Adire: The Ancient Art of Indigo Resist-Dyeing

Before it was fashion, Adire was identity. A deep dive into the Yoruba textile tradition that inspires everything we make.

By Marymia·

Long before Adire appeared on runways and in boutiques, it was woven into the daily life of the Yoruba people of southwestern Nigeria. The word "Adire" itself means "tie and dye" in Yoruba — a simple description for a deeply complex art form that has survived colonialism, industrialisation, and the relentless march of fast fashion.

Origins

Adire dates back centuries, though its exact origins are debated by historians. What is known is that by the early twentieth century, the city of Abeokuta in Ogun State had become the epicentre of Adire production. Women — always women — controlled every stage of the process, from sourcing indigo leaves to selling finished cloth in the markets.

The tradition was matrilineal. Mothers taught daughters, who taught their daughters in turn. Patterns were family secrets, passed down as carefully as recipes or land rights. To know a particular Adire pattern was to know which family made it, which village they came from, and often, their social standing.

Techniques

There are several traditional Adire methods, each producing distinctive patterns:

Adire Oniko — the oldest method, where cloth is tied, folded, stitched, or bound with raffia before dyeing. The tied areas resist the dye, creating patterns when unbound.
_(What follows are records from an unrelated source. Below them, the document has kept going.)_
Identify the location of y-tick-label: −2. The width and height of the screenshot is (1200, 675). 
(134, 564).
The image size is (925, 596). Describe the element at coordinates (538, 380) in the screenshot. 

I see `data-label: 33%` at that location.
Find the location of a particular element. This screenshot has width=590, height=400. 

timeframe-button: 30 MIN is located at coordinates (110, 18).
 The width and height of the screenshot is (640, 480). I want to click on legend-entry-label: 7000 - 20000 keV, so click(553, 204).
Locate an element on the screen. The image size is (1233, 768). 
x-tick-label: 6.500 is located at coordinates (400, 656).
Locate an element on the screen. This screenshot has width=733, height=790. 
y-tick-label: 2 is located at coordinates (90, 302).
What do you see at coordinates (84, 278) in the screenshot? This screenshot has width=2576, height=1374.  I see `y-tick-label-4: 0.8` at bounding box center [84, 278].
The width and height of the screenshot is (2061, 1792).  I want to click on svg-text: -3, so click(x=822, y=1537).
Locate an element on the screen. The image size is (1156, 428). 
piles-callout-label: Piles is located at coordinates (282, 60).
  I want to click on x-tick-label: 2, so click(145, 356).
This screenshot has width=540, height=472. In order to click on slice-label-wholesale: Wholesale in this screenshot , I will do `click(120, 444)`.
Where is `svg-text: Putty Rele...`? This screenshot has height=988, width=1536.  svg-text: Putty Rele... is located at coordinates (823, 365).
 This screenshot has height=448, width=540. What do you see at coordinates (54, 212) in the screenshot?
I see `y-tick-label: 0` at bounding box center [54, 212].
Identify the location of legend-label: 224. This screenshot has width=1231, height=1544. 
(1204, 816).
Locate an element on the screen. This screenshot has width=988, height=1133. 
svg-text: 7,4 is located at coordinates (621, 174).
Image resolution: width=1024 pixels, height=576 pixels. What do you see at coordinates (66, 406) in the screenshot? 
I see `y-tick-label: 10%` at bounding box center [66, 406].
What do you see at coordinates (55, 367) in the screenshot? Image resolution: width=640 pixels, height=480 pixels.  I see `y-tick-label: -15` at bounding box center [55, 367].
Adire Eleko — a more refined technique where cassava starch paste is applied to cloth using a chicken feather or a metal stencil. The paste resists the dye, allowing for incredibly detailed patterns including animals, symbols, and geometric designs.

Adire Alabere — stitched resist, where running stitches are sewn into the cloth before dyeing. When the thread is removed after dyeing, fine linear patterns emerge.

The Decline and Revival

By the mid-twentieth century, cheap imported synthetic dyes and printed fabrics flooded Nigerian markets. Many Adire artisans abandoned the craft for more profitable work. By the 1970s, traditional Adire was considered old-fashioned — something grandmothers did.

But culture has a way of circling back. In the early 2000s, a new generation of Nigerian designers began revisiting Adire, recognising its potential as a luxury textile. International fashion houses took notice. Suddenly, the same patterns that had been dismissed as "village cloth" were appearing in Vogue and on catwalks in Milan.

Adire at Marymia

At Marymia, we work exclusively with natural indigo — never synthetic shortcuts. Our artisans use traditional Adire Oniko and Adire Eleko techniques, adapted for modern silhouettes but never simplified.

We believe Adire deserves more than a trend cycle. It deserves to be understood, respected, and worn with knowledge of the hands and history behind it. Every Marymia piece in Adire cloth carries a tag explaining the specific technique used and the artisan who made it.

When you wear our Adire, you are not wearing a pattern. You are wearing a lineage.